• _PROVIDED RECORDS_

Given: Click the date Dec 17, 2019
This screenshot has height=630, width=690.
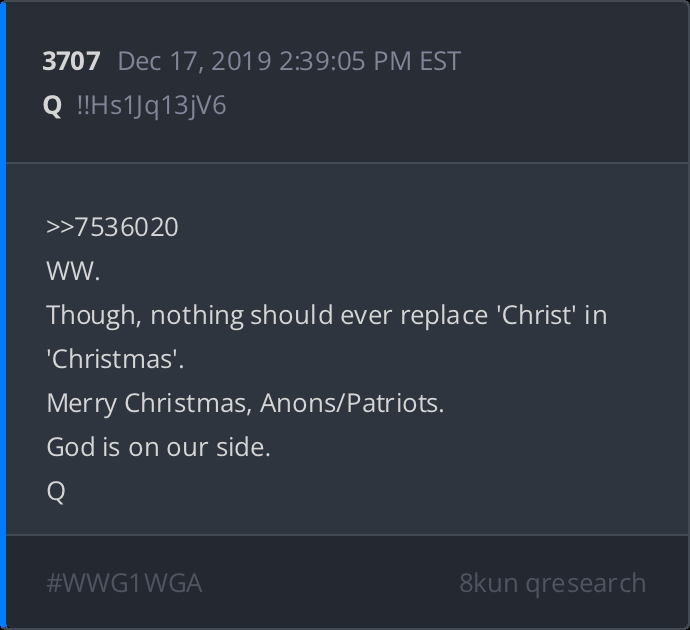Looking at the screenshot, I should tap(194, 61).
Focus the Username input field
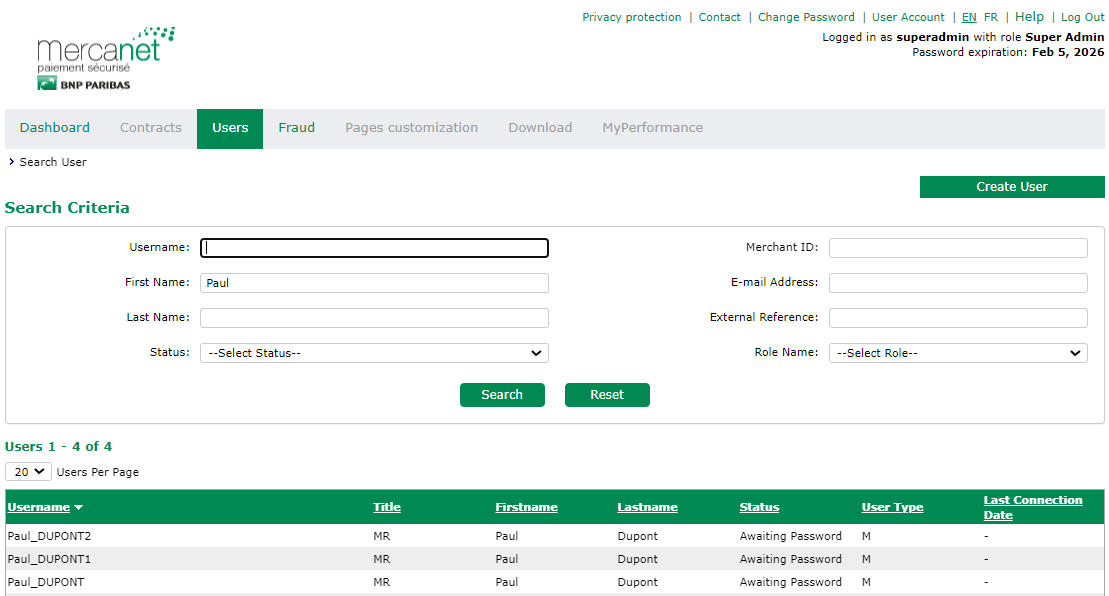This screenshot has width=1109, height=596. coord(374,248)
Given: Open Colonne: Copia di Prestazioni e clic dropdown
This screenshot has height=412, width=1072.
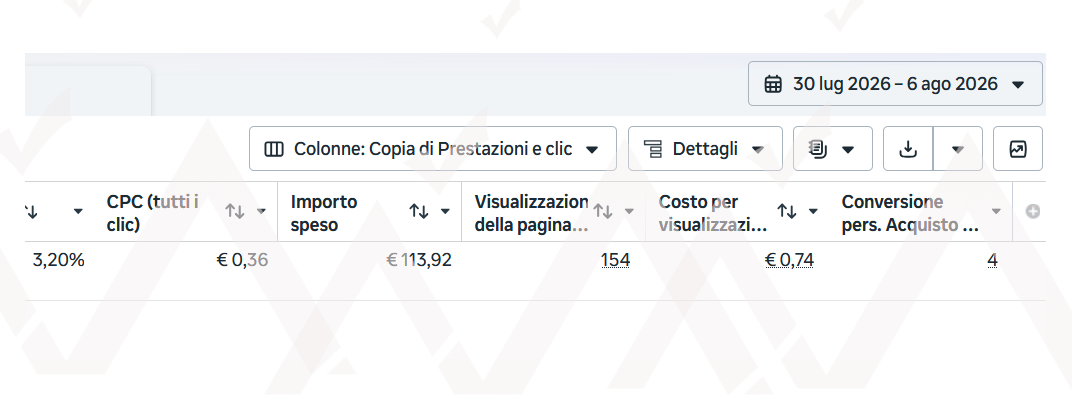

* * *

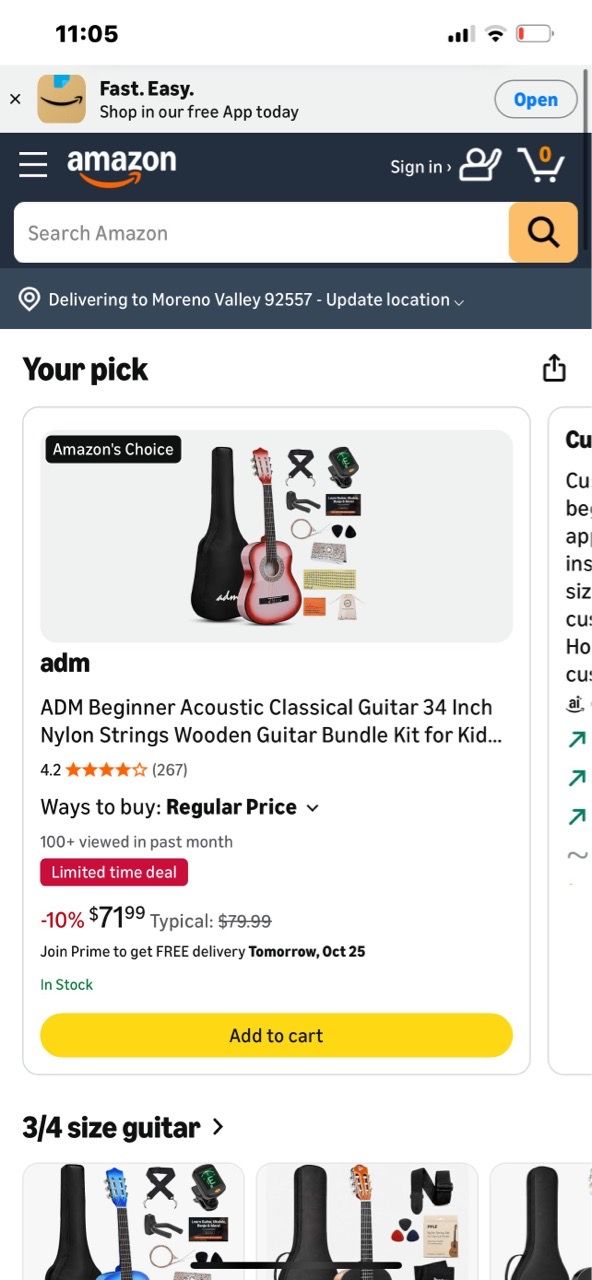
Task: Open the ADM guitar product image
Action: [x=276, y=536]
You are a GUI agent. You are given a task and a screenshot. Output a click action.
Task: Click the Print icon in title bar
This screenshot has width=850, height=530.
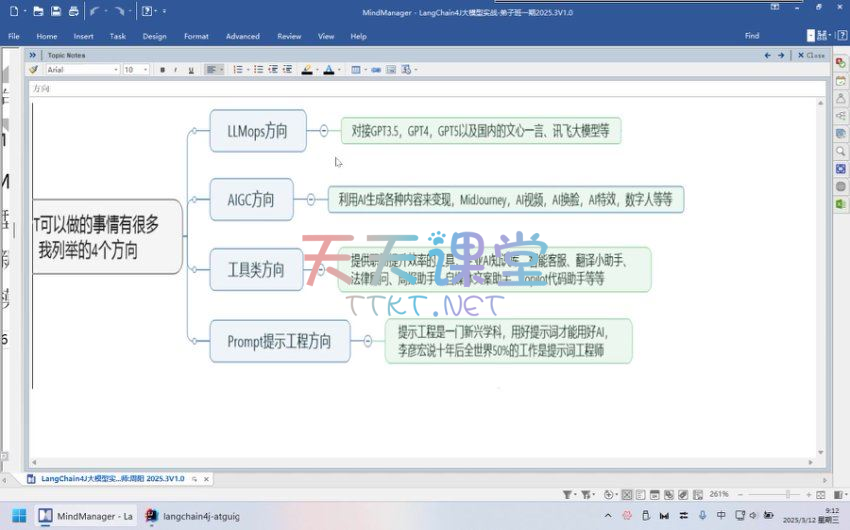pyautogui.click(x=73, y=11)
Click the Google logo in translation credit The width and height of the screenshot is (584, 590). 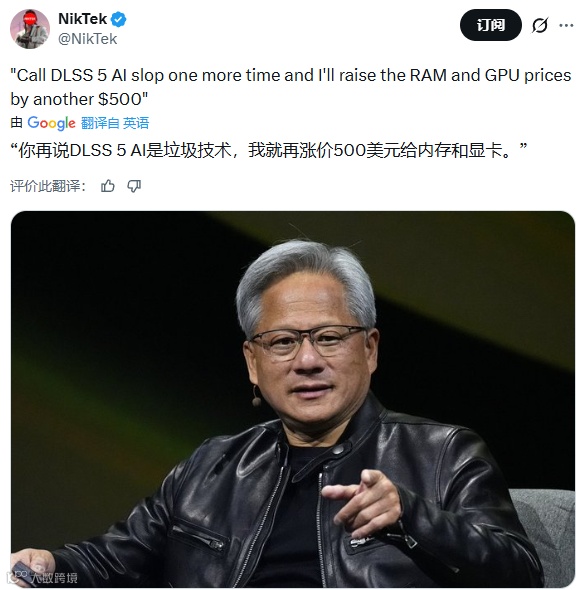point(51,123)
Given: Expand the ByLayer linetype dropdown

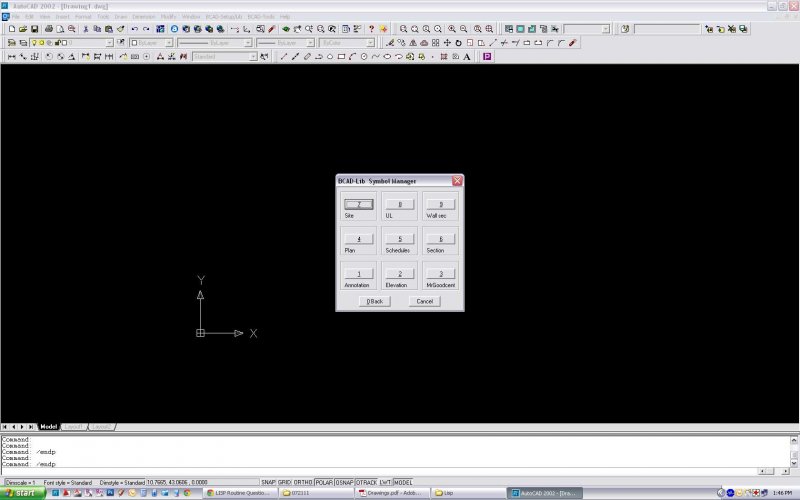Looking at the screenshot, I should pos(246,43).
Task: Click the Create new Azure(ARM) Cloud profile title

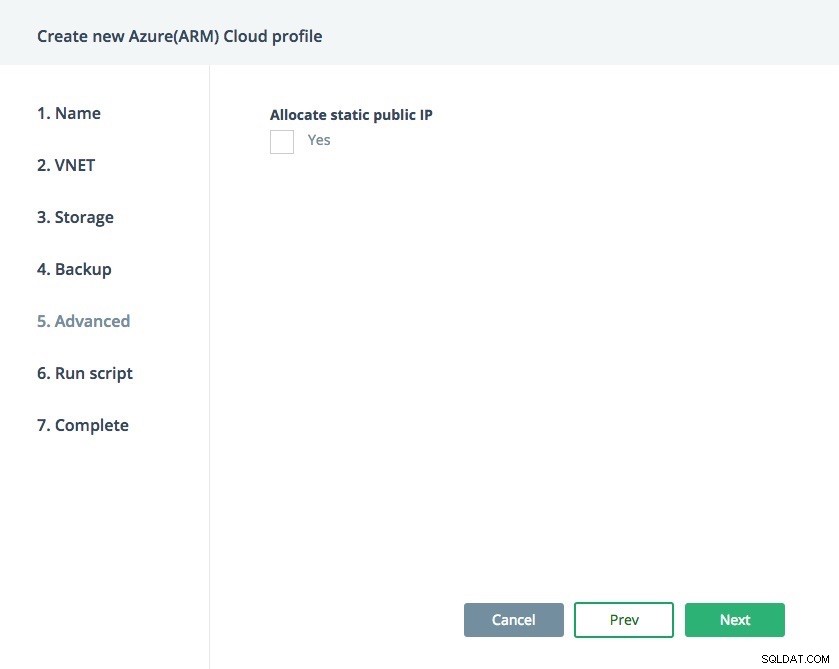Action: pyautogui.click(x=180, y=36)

• _WHAT THE TASK REQUIRES_
Using the data above, retype exactly and only the lines from the one containing "Given: Click the date Dec 17, 2019" up to and including the one containing "This screenshot has height=412, width=1072.", with no pictures carried over.

• _EXPECTED OUTPUT_
Given: Click the date Dec 17, 2019
This screenshot has height=630, width=690.
Looking at the screenshot, I should tap(194, 61).
Focus the Username input field
This screenshot has width=1109, height=596. coord(374,248)
Given: Open Colonne: Copia di Prestazioni e clic dropdown
This screenshot has height=412, width=1072.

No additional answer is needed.